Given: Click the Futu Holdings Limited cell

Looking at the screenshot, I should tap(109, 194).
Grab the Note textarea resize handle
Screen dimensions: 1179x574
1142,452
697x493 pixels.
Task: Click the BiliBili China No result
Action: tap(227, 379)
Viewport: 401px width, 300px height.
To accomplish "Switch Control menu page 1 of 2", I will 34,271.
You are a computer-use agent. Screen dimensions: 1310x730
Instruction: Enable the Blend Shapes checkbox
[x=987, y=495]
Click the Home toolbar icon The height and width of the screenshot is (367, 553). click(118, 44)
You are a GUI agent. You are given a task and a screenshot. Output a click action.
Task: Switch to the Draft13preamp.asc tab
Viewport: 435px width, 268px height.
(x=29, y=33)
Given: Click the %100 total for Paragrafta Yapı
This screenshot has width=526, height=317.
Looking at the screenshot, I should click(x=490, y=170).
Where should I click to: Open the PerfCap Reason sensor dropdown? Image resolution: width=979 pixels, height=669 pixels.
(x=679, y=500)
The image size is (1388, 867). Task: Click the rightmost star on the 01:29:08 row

— Exercise instructions —
Look for the word "Switch". Copy out every line of the data that has it.

— Answer area —
To accomplish "Switch Control menu page 1 of 2", I will 34,271.
Task: Switch to the Draft13preamp.asc tab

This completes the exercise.